BBC starts campaign to boost Connected TV awareness and usage

BBC Connected TV
The BBC has tonight begun a new campaign to boost awareness of how viewers can access BBC programmes on connected TV devices.

The campaign features two TV trails and a trail for BBC Radio and comes a month after YouGov research showed that fewer than half of Smart TV owners use their TV to access online content each week. Just over a fifth of viewers use their digital TV box to watch online catch-up TV services. By contrast, half of UK adults like the idea of accessing online content through their televisions. 

The trails across the BBC will highlight how easy it is to catch up on the Corporation's programmes via BBC iPlayer through the iPlayer app and by scrolling back within the onscreen TV guide on a number of connected TV platforms, such as Freesat < free time > and YouView.

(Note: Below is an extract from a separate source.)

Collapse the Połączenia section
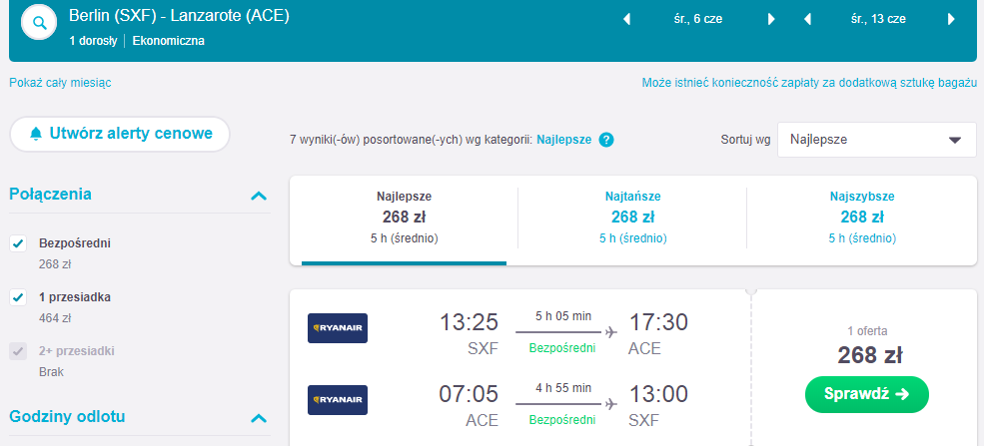[x=259, y=196]
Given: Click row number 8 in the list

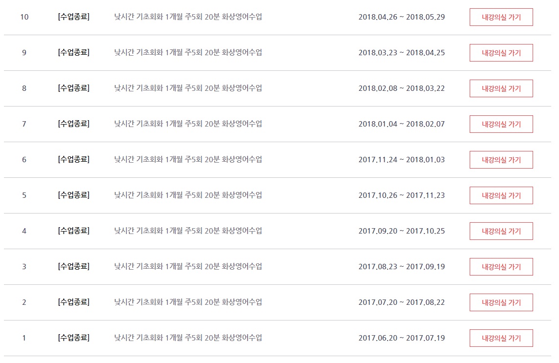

To support the campaign, a new website - www.thefutureisconnected.com - has been set up to give viewers a basic understanding of how connected TV works and which devices offer access to internet services such as iPlayer.

The move comes as the BBC continues to develop a new "Connected Red Button" service, which will add an extra dimension to connected TV, offering viewers with a suitable broadband connection additional coverage of major events, replacing the traditional - but expensive - multi-screen transmissions on satellite and cable, which were cut back last year.

Later this month, the Connected Red Button will come to life with six streams of coverage from Glastonbury on Virgin Media's TiVo platform. It is envisaged that over the next few years, the BBC Connected Red Button service will launch via other digital TV platforms.

Already, Box TV offers a connected service on Freeview, where the red button on 4Music (Freeview channel 18) links to three additional music TV channels for viewers with the latest generation of Freeview HD TVs and set-top boxes.